宮本常一著作集第11巻、未来社、1972年。
一 五島列島の産業と社会の歴史的展開
二 松浦文化・経済史
三 対馬豆酘の村落構造
四 岡山県御津郡加茂川町円城の祭祀組織:名の残存について
五 能登村落における中世的なもの
六 時国家の近世初期の経営
あれこれおもしろいのだが、御津郡加茂川町(現・吉備中央町)の記述から少しばかりメモ。昭和28年の調査から。
岡山県下に広くみられる、ミサキ神について。「これは不慮の死をとげたものか、または火の神をまつったものもある」(266)。これは種類があり、行きだおれをまつったシ二ミサキ、首をつった人のクビツリミサキ、火事のあった家が、次の火事があるまでまつる火の神のヤケミサキなど。

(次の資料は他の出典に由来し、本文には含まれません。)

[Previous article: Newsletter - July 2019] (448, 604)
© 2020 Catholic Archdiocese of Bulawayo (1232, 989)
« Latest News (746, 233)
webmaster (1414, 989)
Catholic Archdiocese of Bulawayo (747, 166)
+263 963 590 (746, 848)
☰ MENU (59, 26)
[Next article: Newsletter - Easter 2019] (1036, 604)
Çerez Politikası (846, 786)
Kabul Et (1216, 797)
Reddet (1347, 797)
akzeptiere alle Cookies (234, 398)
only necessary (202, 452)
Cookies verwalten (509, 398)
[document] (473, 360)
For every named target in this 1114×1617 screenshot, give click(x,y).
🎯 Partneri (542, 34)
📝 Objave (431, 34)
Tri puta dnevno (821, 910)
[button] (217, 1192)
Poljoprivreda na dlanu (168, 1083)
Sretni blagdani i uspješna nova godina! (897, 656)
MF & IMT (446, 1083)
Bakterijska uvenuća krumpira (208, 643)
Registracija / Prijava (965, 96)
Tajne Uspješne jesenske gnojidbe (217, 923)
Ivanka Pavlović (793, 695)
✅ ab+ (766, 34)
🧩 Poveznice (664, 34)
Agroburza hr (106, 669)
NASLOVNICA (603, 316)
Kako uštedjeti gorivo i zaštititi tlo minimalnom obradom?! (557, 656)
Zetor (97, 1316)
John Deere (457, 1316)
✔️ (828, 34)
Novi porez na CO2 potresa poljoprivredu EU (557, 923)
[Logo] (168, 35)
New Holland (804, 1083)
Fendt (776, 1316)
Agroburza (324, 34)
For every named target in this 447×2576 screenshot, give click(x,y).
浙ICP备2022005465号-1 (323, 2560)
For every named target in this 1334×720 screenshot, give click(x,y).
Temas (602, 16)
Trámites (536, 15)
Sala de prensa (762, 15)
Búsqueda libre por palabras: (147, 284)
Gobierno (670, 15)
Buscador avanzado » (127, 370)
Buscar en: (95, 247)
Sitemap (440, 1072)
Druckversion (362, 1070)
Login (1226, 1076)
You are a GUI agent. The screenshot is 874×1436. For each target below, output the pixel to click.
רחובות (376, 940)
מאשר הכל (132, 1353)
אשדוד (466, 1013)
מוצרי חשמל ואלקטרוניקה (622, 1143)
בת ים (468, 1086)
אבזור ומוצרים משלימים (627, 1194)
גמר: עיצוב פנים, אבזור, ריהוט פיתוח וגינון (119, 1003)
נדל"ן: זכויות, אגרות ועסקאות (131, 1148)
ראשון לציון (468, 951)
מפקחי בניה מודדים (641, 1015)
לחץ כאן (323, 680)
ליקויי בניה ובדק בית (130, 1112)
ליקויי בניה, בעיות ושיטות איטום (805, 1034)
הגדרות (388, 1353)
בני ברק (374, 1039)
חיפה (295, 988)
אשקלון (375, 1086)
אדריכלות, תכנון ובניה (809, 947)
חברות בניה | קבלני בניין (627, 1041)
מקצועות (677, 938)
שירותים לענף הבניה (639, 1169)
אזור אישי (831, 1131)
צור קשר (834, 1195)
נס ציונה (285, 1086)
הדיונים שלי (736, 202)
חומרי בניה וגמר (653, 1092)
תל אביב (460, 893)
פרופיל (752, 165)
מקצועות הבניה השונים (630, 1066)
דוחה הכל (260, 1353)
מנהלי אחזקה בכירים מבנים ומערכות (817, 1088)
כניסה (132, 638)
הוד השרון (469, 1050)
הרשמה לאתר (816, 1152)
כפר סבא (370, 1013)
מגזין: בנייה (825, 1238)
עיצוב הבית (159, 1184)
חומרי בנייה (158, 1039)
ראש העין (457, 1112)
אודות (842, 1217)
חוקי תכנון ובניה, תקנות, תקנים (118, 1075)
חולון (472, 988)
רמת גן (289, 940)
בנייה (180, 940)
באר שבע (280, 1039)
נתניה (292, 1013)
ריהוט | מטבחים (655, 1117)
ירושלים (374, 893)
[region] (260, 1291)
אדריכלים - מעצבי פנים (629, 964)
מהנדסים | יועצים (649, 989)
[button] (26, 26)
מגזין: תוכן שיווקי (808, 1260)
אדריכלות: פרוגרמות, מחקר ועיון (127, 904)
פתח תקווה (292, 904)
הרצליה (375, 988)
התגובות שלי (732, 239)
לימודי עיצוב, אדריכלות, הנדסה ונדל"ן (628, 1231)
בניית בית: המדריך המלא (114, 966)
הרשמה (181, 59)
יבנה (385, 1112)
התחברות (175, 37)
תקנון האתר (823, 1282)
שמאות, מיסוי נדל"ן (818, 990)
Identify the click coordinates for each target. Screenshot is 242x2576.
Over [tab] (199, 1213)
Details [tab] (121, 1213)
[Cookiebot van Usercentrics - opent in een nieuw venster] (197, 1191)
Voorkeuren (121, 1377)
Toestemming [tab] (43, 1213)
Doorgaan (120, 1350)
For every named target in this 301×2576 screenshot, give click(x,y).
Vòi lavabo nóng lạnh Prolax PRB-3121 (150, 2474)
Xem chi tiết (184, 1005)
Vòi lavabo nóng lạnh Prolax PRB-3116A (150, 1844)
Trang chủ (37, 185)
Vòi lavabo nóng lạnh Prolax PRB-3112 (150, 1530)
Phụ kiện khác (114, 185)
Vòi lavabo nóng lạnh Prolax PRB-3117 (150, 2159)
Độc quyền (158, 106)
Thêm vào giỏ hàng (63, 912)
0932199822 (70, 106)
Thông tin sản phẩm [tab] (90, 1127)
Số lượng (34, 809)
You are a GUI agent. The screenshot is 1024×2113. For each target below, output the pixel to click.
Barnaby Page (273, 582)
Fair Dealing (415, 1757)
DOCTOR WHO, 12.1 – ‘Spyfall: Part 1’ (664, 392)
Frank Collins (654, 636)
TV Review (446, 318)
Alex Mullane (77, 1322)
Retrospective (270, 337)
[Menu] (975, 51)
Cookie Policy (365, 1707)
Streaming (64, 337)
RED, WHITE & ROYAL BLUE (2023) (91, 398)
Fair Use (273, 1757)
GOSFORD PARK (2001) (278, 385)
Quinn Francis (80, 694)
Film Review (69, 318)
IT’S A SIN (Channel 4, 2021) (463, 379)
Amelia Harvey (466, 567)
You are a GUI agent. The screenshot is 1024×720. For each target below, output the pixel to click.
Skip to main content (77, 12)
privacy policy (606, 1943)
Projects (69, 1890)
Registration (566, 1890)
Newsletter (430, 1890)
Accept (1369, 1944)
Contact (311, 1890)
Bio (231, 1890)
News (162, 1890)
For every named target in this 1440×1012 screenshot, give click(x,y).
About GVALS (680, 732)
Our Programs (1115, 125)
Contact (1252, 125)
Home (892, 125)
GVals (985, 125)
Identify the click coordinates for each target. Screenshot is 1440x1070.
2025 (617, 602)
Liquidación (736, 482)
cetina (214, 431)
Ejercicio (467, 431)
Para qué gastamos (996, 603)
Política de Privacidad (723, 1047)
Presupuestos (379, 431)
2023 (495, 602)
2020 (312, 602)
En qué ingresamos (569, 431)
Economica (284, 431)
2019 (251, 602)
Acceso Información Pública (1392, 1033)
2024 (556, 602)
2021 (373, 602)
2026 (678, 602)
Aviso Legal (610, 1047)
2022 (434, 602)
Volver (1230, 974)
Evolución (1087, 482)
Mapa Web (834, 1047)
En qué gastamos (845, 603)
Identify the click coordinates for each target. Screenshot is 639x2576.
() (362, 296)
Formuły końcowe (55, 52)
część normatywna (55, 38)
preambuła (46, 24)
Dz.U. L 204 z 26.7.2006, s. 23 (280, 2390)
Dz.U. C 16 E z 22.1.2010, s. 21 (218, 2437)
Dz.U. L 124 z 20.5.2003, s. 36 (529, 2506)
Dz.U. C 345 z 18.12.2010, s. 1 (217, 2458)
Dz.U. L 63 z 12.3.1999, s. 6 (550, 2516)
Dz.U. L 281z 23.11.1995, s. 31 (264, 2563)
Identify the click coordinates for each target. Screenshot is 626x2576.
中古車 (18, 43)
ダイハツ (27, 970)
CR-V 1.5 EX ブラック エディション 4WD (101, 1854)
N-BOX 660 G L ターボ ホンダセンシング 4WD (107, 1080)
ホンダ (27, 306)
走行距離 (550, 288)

出雲講について。「出雲講は伊勢講についで、重要なものであり、ここへは杵築太夫が毎年出雲からやって来た。そして出雲からは信仰のあつい者に対しては苗字を与えた。こうして出雲からもらった苗字の家を杵築株と称した。・・・・・・講としてのやり方や代参をたてることは伊勢講とかわりないが、家を建てる時には必ず出雲のお札をまつらねばならなかった」(270)。